In recent months, Congress has also considered legislation like the CLARITY Act, which aims to define stablecoin regulation and clarify jurisdictional boundaries. The debate around that bill has highlighted tensions between banks and crypto firms over stablecoin rewards, as seen in the JPMorgan CEO Jamie Dimon's criticism of Coinbase CEO Brian Armstrong. The CFTC's advisory subtly reinforces the idea that crypto markets operate on a different rhythm and may require tailored regulatory approaches.
Notably, the approvals for perpetual futures at Kalshi and Coinbase do not grant carte blanche for all such products. The CFTC said it will continue to monitor these contracts and may impose additional conditions if risks emerge. The agency also emphasized that firms must maintain robust compliance programs, including real-time market surveillance and customer protection measures.
Global Implications and Competitive Dynamics
The U.S. regulatory stance on 24/7 crypto trading contrasts with jurisdictions like the European Union, which is moving toward its own Markets in Crypto-Assets (MiCA) framework. MiCA does not explicitly mandate 24/7 trading but allows for it.
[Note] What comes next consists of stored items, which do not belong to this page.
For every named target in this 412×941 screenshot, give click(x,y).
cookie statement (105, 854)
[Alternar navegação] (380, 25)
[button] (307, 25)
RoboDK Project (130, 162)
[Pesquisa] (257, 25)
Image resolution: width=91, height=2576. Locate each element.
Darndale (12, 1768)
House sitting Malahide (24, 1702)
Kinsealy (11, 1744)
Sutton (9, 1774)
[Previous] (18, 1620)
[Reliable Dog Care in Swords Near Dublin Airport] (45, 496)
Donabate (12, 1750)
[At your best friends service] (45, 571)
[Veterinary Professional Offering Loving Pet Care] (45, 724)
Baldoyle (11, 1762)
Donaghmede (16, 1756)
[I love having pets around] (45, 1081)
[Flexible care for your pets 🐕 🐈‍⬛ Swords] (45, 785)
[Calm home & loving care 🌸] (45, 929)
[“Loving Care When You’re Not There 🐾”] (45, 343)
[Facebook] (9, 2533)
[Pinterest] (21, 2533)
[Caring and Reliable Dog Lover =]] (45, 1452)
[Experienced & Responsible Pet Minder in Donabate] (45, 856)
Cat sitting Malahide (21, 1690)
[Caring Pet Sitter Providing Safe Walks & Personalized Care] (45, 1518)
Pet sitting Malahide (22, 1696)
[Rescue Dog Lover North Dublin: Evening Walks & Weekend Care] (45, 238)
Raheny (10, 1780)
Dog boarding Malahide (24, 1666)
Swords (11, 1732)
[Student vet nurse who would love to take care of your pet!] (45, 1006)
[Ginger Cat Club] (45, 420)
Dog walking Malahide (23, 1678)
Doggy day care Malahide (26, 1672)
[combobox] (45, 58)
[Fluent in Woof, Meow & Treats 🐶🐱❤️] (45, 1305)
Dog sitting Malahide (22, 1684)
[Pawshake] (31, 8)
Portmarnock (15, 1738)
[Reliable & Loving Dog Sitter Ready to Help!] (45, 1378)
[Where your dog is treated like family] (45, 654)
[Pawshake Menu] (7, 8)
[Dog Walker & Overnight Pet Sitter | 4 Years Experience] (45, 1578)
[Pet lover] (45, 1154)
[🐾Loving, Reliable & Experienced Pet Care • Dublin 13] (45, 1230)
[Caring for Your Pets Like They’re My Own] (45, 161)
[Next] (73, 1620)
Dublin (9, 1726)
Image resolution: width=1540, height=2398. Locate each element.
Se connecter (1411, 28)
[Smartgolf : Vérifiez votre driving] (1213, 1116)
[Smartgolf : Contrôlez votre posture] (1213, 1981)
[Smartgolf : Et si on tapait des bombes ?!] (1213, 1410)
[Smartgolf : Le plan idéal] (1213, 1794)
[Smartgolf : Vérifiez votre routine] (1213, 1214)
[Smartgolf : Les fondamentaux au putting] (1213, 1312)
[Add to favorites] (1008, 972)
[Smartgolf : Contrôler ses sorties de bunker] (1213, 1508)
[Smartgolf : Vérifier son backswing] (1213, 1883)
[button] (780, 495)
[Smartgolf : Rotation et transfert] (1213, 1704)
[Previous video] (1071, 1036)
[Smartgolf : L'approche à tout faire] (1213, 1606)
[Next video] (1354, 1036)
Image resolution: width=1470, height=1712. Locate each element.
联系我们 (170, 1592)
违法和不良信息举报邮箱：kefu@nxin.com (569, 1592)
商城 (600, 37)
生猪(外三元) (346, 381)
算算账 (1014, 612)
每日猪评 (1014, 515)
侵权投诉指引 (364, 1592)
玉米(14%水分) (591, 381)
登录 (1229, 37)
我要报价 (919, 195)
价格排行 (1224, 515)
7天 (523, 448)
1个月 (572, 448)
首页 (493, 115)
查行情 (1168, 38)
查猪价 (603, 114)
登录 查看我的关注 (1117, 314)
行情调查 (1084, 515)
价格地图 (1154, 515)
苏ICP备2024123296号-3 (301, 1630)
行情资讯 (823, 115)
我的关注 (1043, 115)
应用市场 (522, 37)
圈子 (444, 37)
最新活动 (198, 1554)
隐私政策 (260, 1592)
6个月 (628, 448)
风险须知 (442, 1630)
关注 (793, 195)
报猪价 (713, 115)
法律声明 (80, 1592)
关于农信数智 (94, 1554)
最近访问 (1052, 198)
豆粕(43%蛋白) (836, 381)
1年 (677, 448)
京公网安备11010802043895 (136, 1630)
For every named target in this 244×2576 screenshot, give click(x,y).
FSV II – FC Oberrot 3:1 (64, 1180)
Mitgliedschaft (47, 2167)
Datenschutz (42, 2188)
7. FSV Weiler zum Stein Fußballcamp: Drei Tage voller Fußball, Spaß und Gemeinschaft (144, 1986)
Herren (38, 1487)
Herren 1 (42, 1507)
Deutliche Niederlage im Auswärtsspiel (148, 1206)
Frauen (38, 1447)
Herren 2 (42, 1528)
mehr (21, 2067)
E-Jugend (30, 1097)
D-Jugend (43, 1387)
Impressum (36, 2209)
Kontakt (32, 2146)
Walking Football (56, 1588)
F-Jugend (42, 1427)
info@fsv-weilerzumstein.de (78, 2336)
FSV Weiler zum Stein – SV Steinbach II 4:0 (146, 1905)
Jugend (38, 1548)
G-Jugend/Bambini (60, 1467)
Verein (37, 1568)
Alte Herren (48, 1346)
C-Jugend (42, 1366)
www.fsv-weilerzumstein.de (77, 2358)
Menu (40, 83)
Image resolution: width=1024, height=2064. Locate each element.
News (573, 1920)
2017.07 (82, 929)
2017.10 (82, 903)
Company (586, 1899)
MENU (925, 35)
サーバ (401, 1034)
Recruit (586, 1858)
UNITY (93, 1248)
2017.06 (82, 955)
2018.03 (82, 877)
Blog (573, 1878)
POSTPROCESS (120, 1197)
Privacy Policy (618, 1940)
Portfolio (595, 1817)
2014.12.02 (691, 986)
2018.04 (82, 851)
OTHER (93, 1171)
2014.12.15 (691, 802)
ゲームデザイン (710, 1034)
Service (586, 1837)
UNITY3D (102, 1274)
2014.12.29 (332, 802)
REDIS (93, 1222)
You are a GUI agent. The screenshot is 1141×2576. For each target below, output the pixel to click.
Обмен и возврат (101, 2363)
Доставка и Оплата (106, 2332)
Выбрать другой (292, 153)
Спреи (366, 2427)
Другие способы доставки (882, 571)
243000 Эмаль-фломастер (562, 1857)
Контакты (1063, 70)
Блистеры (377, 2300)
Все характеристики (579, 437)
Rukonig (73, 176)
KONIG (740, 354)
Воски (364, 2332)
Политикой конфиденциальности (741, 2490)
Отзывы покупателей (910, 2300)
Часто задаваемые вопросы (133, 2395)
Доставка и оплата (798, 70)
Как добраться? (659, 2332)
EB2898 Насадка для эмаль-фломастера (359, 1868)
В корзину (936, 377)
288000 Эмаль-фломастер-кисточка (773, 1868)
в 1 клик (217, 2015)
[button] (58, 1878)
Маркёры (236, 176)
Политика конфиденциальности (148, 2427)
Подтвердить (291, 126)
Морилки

In Asia, Singapore and Hong Kong have also permitted perpetual futures under strict licensing conditions.
The CFTC's approval could encourage more U.S. platforms to offer these products, potentially diverting volume from offshore exchanges that previously dominated. However, the advisory regarding traditional derivatives may keep those markets within conventional hours, preserving a clear demarcation between crypto and non-crypto assets.
Market participants have reacted positively to the approvals, noting that regulated perpetual futures provide a safer avenue for hedging and speculation. The contracts traded on Kalshi and Coinbase will be subject to position limits, reporting requirements, and transparent pricing. This regulatory oversight is expected to attract institutional investors who were previously hesitant to engage with unregulated offshore markets.
At the same time, the CFTC's warning about 24/7 trading for other sectors has sparked debate among exchanges. Some argue that modern technology makes round-the-clock trading feasible for all asset classes, while others contend that the physical settlement processes and liquidity patterns of traditional markets do not warrant it. The CFTC's guidance may tilt the balance in favor of maintaining the status quo for now.
Historical Evolution of Trading Hours
The concept of 24/7 trading is not entirely new. Electronic trading systems have allowed near-continuous access to many markets for decades. Foreign exchange markets operate 24 hours a day on weekdays, and major stock exchanges have extended hours for certain products. However, full weekend trading remains rare due to liquidity gaps and settlement complexities.
The crypto market, being digital and global by nature, has always traded around the clock. This has normalized constant monitoring for participants. The CFTC's advisory recognizes that crypto firms have already built systems to handle this, whereas traditional firms would need to invest heavily to replicate it safely.
The regulator's nuanced stance is likely to inform future policy decisions. As the crypto industry matures, its operational differences from legacy finance will continue to challenge regulators to adapt without sacrificing investor protection. The CFTC's recent actions suggest a pragmatic path forward: embrace crypto's unique characteristics within a regulated framework while cautioning against thoughtless adoption of those characteristics in other domains.